How can we configure Kibana to search only on specific nodes?


(Jay Dihenkar) #1

Is there a way to configure Kibana to Only query a specific node for all search queries?

Underlying problem:

Some of the time what happens is, we run a HUGE "cardinality" query ( data tables viz ) where the number of buckets is too large and causing the node the go OUT OF HEAP SPACE. This affects the insertion of data from the applications as well.

Can we have a set of nodes (say 3 nodes) only for KIBANA searching?

Hence a set of nodes will be used for data insertion queries only while the other set for searching. So even if search node fails due to large queries etc. will not affect the insertions.

Any suggestions on solving the problem?


(Christian Dahlqvist) #2

If you are using time-based indices, you may be able to implement a hot/warm architecture, where a set of nodes are specialised at handling indices that are no longer indexed into. This can take some load and memory pressure off the nodes performing indexing, and may help with your problem. If you are querying the indices being actively indexed into, there is however as far as I can think of no way to separate indexing and querying the way you describe.


(Jay Dihenkar) #3

There is a topic of "preference of search queries" - https://www.elastic.co/guide/en/elasticsearch/reference/5.2/search-request-preference.html.

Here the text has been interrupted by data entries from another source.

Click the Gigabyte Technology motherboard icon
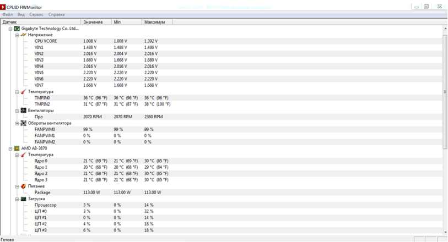 tap(17, 28)
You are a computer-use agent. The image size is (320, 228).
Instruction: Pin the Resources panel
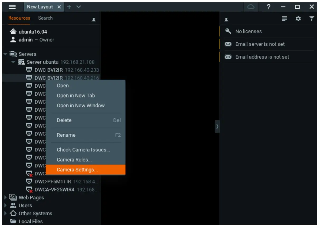pos(94,20)
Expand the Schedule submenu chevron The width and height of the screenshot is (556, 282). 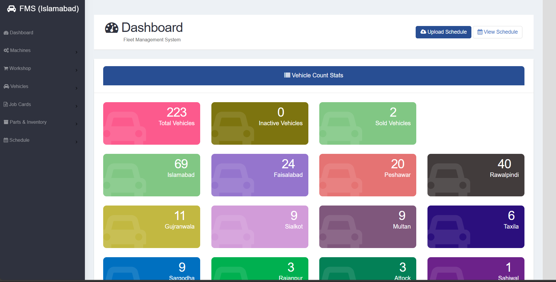pos(76,142)
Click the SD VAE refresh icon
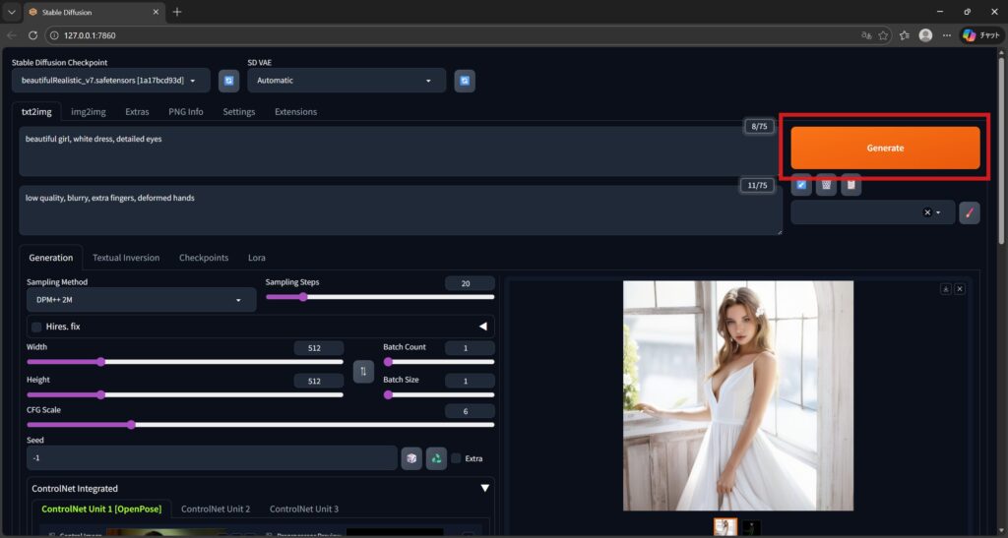1008x538 pixels. click(465, 81)
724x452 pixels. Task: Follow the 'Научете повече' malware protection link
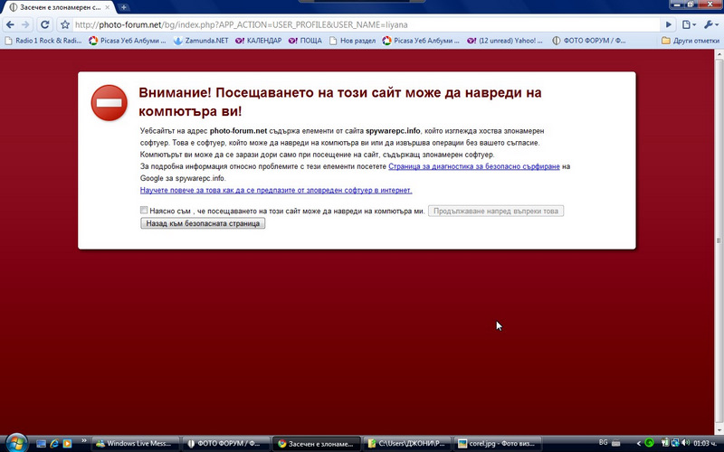tap(276, 190)
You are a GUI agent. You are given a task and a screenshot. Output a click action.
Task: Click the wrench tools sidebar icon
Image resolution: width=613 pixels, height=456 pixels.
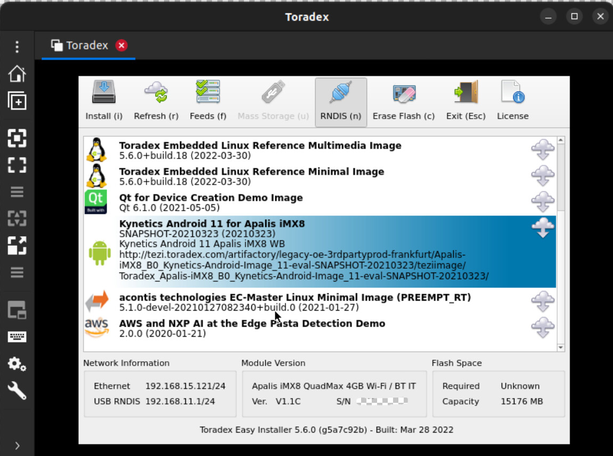[17, 391]
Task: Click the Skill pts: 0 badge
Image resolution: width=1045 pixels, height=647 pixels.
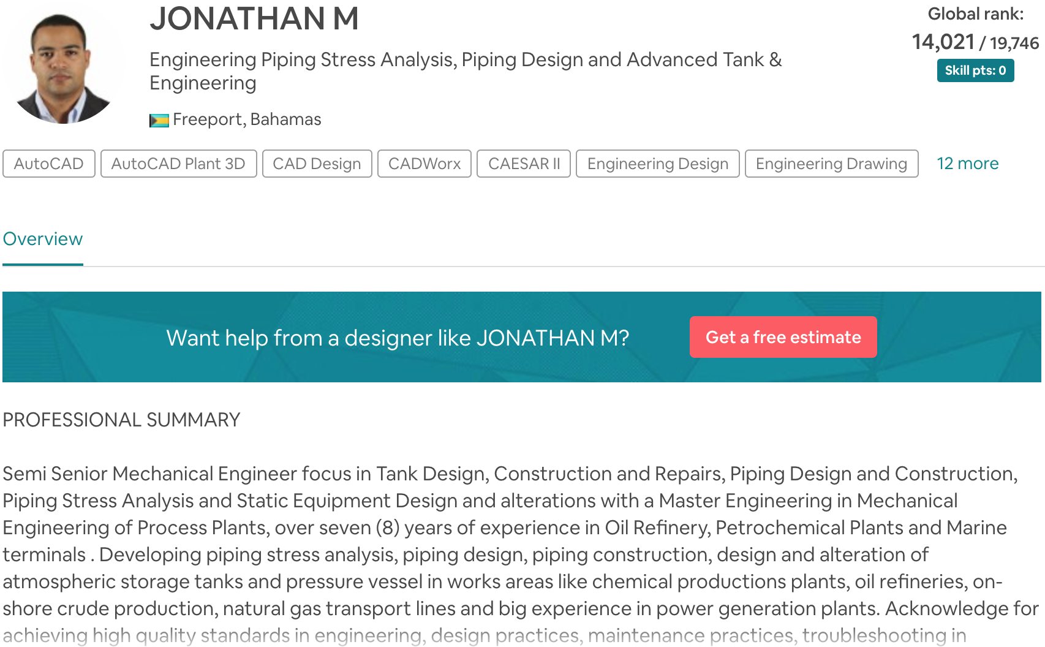Action: click(975, 70)
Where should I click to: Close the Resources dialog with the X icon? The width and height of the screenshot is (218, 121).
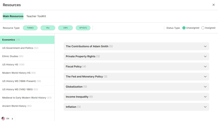214,5

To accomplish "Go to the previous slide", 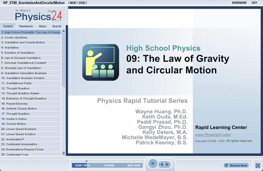I will pyautogui.click(x=162, y=164).
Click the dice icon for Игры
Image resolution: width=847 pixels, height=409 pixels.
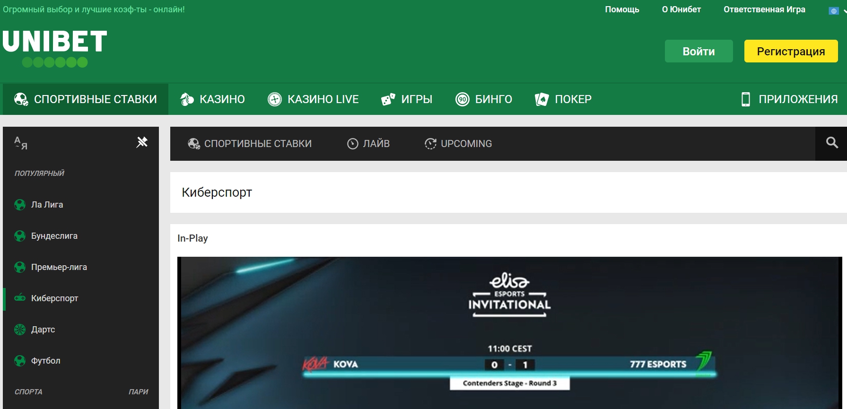coord(388,99)
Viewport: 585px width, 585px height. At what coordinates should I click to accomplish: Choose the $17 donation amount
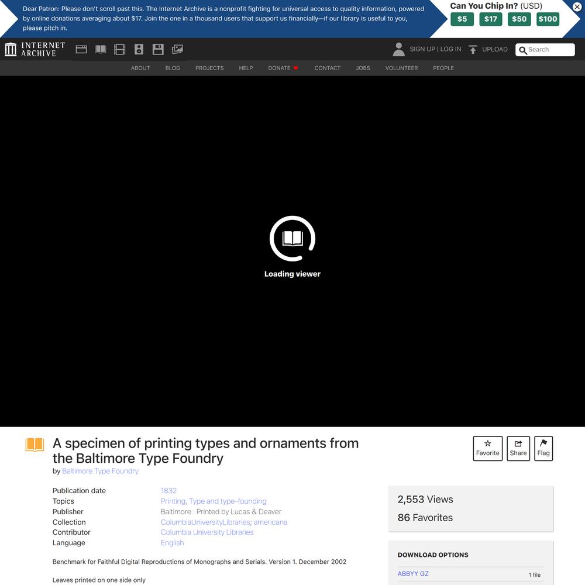point(490,19)
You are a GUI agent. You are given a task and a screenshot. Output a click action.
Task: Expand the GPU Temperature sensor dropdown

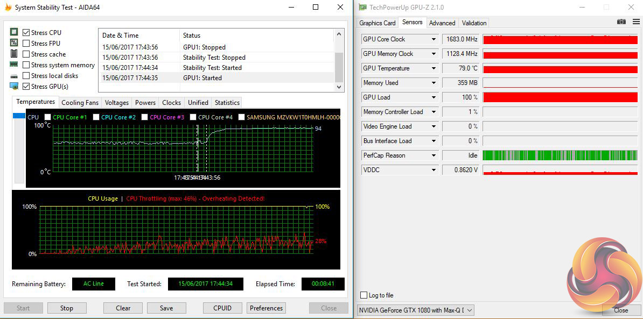point(434,68)
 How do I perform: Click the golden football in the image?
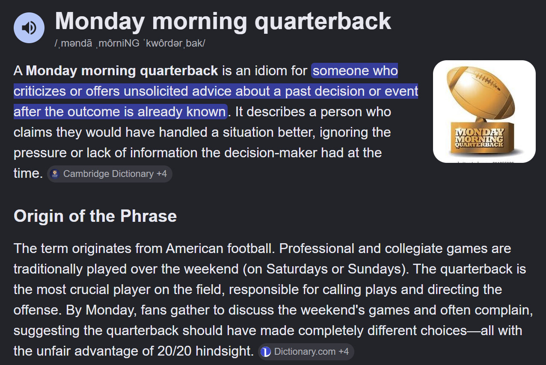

It has option _only_node, can this help solve the problem?


(Christian Dahlqvist) #4

How many indices do you have? How many of these are you actively indexing into? How many of these are targeted by the cardinality aggregation?


(Jay Dihenkar) #5

Except for logstash, monitoring metrics and topbeat, we have around 40 indices being actively indexed into. These are monthly indices.

Basically, cardinality can be hit on any index based on requirement at that point in time. Adhoc queries of reporting team and monitoring by DevOps team are the source of these requests. Both of these queries requires current data as well as historical data.


(Christian Dahlqvist) #6

Using preference you can try to control the nodes serving the query, but it will still affect nodes performing indexing (any node that holds a primary or replica shard of an index being indexed into) and I am not sure you can alter this through Kibana. I can not think of any other approach either, but maybe someone else has some ideas?

You may be able to configure stricter circuit-breakers to avoid having expensive queries taking down nodes, but this will cause queries to fail.


(Jay Dihenkar) #7

ExAcTlY! We have a strict Request + Total circuit breaker. We also stumble upon CB exception even sometimes during peak insertion hours. Same for search queries as well. This is also a pain as we tend to lose data in insertion when we trip the circuit breaker.


(Christian Dahlqvist) #8

You may need to scale up/out your cluster or make sure that heap memory is used as efficiently as possible. What is the full output of the cluster stats API?


(Jay Dihenkar) #9

GIST Cluster stats.


(Christian Dahlqvist) #10

You seem to have a lot of small shards in the cluster, which can be very inefficient and increase heap usage. I would recommend that you reduce the number of shards quite significantly in order to make the cluster run better.


(Jay Dihenkar) #11

Point taken :slight_smile: . But the underlying problem of OOM on cardinality and queries by untrusted users causing damage will still be the issue. right?


(Christian Dahlqvist) #12

If you use heap more efficiently, there should be more to use by the users, potentially leading to fewer OOMs. It will however still be possible for users to run expensive queries, which will cause problems unless the circuit breakers prevent it. I believe may also have been improvements to how circuit breakers work in more recent releases, so it may also be worthwhile upgrading.


(Jay Dihenkar) #13

I'll work on this. Can you provide the initial reference for this .. I'd love to do more testing and research.


(system) #14

This topic was automatically closed 28 days after the last reply. New replies are no longer allowed.